### DOCUMENT EXTRACT
UPDATE: New theme, new code. Click here to read about the way I use cache, and limit HTTP requests now.
Disclaimer: This is an experiment, and would probably not apply to most websites (if any). My mission: Load my homepage in 1 HTTP request without compromising layout or functionality. Just to be clear, the motivation is not to gain any performance from this, just to see if I can do it.
So, back to the point. Drupal has a lot of css, js and image files by default. To load them all you have to ask the server to serve them to you, simple as that. So if you have to ask less times, the page would load faster. In theory. This blog has over 40 requests on the front-page, out of the box. Luckily, Drupal has a number of tools you can use to minimize requests, and among them is the optimization you can find in core. You can find it under the “performance” settings (depending on what version you are on, this is located under “configuration->development” or “site configuration”). Cool. But this still leaves me at more than 10 HTTP requests. I want less! So what next.

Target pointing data
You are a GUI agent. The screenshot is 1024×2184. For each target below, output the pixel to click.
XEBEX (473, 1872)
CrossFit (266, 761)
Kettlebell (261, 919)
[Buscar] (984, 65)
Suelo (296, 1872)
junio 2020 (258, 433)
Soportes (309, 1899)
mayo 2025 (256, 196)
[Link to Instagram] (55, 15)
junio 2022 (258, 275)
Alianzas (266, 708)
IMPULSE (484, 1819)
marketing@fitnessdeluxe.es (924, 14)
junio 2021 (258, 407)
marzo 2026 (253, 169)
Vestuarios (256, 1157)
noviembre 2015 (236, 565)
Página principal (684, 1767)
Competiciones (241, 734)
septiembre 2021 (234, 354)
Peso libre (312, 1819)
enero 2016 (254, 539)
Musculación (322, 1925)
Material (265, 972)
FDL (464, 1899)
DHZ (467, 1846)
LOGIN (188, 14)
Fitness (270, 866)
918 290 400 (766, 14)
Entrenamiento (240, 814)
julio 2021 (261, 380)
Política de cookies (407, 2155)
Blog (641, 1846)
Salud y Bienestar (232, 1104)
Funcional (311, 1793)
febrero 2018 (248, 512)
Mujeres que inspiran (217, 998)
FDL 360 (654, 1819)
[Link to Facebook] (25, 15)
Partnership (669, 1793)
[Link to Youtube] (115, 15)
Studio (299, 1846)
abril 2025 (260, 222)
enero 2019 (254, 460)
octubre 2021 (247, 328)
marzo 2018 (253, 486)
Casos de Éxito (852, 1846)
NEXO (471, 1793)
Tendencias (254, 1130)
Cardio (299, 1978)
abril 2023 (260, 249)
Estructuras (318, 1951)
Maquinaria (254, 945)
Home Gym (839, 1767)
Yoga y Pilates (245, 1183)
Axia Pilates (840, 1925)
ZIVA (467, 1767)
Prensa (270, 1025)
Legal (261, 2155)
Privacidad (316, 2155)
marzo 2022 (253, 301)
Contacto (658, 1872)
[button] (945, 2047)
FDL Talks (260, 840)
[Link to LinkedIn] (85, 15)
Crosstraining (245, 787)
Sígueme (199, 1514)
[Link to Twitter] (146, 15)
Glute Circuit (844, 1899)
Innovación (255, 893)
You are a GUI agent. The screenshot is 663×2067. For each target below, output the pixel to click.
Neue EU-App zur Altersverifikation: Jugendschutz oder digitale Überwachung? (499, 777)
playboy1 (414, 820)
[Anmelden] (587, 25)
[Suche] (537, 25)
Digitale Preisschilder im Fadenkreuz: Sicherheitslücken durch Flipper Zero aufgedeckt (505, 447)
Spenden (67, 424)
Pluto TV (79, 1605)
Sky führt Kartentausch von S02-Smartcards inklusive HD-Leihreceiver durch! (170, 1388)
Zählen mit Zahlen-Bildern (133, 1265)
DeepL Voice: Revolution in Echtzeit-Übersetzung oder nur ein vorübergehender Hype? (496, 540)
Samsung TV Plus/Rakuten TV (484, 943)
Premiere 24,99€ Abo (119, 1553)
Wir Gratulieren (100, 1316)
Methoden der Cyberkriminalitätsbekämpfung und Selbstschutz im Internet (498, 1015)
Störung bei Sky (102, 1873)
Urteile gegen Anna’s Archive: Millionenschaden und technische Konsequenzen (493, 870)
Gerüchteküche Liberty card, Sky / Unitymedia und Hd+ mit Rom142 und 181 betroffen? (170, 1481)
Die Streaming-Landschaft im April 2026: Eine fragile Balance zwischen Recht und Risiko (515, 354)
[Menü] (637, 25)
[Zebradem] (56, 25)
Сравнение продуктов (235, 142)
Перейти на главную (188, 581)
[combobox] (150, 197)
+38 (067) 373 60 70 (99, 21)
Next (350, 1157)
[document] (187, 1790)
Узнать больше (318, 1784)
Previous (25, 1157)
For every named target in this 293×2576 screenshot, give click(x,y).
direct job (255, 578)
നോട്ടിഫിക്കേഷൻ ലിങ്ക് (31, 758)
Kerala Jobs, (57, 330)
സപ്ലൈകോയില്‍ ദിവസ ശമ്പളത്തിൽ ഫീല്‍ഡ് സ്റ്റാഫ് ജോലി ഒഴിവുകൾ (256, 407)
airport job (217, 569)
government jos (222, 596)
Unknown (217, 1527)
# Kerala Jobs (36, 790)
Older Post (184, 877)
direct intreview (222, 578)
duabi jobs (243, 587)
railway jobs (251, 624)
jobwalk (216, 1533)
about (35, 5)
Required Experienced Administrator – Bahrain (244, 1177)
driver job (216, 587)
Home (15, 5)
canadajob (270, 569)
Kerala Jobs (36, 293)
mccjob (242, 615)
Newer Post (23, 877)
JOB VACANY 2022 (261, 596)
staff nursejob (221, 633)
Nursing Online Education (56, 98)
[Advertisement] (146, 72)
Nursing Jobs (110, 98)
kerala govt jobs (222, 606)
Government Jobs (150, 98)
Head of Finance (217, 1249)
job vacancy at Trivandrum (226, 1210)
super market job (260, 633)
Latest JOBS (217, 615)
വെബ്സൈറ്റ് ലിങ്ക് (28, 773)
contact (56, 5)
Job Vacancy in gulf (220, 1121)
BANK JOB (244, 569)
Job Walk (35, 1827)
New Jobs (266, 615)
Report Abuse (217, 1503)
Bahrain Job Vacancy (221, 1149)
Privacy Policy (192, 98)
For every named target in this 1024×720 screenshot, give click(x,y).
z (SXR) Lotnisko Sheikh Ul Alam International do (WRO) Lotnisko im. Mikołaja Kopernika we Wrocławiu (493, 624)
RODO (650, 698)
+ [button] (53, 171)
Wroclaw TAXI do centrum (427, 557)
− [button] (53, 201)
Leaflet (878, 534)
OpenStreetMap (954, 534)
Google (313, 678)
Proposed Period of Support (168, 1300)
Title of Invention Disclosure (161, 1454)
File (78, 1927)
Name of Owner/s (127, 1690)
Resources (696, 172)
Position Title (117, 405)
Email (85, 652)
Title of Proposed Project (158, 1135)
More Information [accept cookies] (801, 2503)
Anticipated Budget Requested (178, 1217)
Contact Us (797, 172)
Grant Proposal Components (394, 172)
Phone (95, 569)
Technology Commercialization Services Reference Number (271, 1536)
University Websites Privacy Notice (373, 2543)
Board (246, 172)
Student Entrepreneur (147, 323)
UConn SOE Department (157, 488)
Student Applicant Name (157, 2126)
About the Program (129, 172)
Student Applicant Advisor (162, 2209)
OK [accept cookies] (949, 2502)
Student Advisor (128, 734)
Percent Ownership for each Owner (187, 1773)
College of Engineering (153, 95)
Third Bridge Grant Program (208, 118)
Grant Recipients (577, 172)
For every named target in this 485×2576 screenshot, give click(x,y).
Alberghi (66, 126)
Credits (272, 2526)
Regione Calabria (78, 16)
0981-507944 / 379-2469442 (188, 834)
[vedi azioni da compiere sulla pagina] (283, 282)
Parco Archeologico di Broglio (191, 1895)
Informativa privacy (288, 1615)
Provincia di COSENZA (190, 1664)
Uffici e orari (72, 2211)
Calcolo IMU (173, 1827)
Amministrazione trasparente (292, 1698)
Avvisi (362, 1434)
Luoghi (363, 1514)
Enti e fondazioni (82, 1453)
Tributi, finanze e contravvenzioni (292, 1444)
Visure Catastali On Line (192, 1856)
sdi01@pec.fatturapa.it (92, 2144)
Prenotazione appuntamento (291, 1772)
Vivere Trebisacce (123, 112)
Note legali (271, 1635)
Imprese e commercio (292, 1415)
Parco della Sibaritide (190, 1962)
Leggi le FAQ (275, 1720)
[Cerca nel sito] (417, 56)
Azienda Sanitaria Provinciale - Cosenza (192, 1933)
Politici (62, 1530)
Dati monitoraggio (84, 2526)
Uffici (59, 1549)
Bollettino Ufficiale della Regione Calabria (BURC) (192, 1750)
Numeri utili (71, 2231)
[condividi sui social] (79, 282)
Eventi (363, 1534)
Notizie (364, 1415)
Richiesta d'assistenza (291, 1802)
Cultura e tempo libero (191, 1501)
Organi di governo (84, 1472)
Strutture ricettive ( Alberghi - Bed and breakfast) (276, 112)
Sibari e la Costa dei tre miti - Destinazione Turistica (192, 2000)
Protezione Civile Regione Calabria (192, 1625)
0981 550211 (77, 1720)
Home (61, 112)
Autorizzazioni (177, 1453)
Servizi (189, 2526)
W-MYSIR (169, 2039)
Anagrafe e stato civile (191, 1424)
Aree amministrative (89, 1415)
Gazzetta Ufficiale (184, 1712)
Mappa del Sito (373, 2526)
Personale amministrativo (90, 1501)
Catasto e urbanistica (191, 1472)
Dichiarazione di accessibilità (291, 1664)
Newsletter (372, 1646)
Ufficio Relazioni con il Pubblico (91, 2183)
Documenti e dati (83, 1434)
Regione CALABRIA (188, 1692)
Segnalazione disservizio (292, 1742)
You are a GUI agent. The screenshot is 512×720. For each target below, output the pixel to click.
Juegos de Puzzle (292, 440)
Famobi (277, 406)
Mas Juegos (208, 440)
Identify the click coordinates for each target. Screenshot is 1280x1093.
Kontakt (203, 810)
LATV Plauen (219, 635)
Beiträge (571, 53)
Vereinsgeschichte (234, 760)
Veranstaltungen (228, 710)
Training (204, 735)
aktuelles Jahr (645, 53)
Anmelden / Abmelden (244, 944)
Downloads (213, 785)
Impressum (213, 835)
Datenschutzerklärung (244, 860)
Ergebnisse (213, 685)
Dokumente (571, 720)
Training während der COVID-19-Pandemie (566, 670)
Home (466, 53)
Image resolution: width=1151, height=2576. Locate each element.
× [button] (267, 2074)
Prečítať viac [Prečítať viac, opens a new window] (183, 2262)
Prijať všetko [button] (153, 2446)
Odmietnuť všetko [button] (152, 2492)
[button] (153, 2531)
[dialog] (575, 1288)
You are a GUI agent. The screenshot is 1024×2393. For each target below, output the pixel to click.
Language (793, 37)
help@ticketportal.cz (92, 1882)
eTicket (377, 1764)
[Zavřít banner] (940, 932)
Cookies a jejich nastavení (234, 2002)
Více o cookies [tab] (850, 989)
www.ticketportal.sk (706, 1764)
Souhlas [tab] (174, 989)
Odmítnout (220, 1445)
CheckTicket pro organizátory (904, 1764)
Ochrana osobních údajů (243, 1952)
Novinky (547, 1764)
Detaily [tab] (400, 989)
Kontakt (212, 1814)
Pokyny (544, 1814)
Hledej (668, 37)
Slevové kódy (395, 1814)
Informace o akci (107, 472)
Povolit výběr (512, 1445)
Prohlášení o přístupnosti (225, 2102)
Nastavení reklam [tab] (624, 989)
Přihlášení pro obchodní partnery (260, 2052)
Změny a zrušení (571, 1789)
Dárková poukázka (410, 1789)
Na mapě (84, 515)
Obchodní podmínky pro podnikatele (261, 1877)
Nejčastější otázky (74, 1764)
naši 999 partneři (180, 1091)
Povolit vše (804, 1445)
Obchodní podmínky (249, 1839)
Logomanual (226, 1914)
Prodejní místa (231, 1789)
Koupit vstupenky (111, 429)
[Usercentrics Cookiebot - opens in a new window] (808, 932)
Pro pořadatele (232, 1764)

### OBJECTIVES
A: List the kinds of files that the Drupal post says Drupal has a lot of by default.
B: Please reproduce everything in the Drupal post from "So, back to" down to "So what next.", word for word.

### CORRECT ANSWERS
A:
- css files
- js files
- image files

B:
So, back to the point. Drupal has a lot of css, js and image files by default. To load them all you have to ask the server to serve them to you, simple as that. So if you have to ask less times, the page would load faster. In theory. This blog has over 40 requests on the front-page, out of the box. Luckily, Drupal has a number of tools you can use to minimize requests, and among them is the optimization you can find in core. You can find it under the “performance” settings (depending on what version you are on, this is located under “configuration->development” or “site configuration”). Cool. But this still leaves me at more than 10 HTTP requests. I want less! So what next.